Breaks at work are essential - especially when you’re a female on your period and you need time to change your sanitary products.
Unfortunately, this doesn’t always happen. Particularly in industries that are understaffed and overstretched.
One midwife from Sweden has shared a candid photo of her bloodied scrubs after she was unable to take a toilet break during a busy shift.
Petra Vinberg Linder, 40, posted the photo on Facebook to highlight the hectic nature of midwifery and nursing, especially due to service cuts.
Vinberg Linder, who works at a hospital in Stockholm, had to help deliver three babies during one night shift and was so busy she couldn’t even take time to go to the toilet and change.
The situation worsened when her period leaked onto her bright, white scrubs.
While she insists she loves her job, she said it can be particularly challenging as they are very stretched.
“We want and need more maternity staff. Now,” she told HuffPost UK.
Vinberg Linder said the pressure to juggle deliveries is burning medical staff out.
“It’s a very difficult field of work. I love my job, I chose it and I want to work in this field, but I wonder after a night like this how many years I’ll manage,” she told The Local.
“I’m 40, I’ll work to 65 if I’m fit, but can you manage that? There are so many people in this country who want to work with childbirth, but don’t because of the working conditions.”

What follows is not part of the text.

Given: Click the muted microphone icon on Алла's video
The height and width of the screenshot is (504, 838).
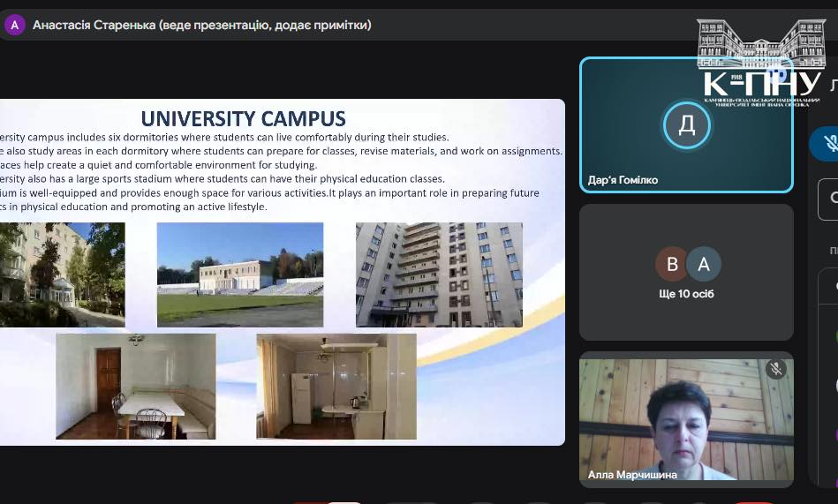Looking at the screenshot, I should pyautogui.click(x=776, y=369).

Vinberg Linder said she has only been in the job for a week. Before that, she was an assistant nurse at the same hospital, which was also incredibly high pressure.
“It’s just getting worse and there has to be a change. We need another clinic in Stockholm, and there’s a problem in the countryside too, where they closed the maternity ward in Sollefteå,” she added.
The midwife told HuffPost UK that on the particular evening when she was unable to go to the toilet, “all hospitals in Stockholm were occupied and full”.
“We had to refer women to other counties,” she added. “We must have one more clinic. Midwives are tired.”
The situation regarding stretched services isn’t much better in the UK - a recent report found more nurses and midwives are leaving the profession than joining it.
According to the Nursing and Midwifery Council (NMC), the main reasons for leaving were working conditions, personal circumstances and disillusion with quality of care to patients.
Saffron Cordery, director of policy and strategy at NHS Providers, said more needs to be done to address the underlying issues driving retention problems, including pay and the “unsustainable workplace pressures”.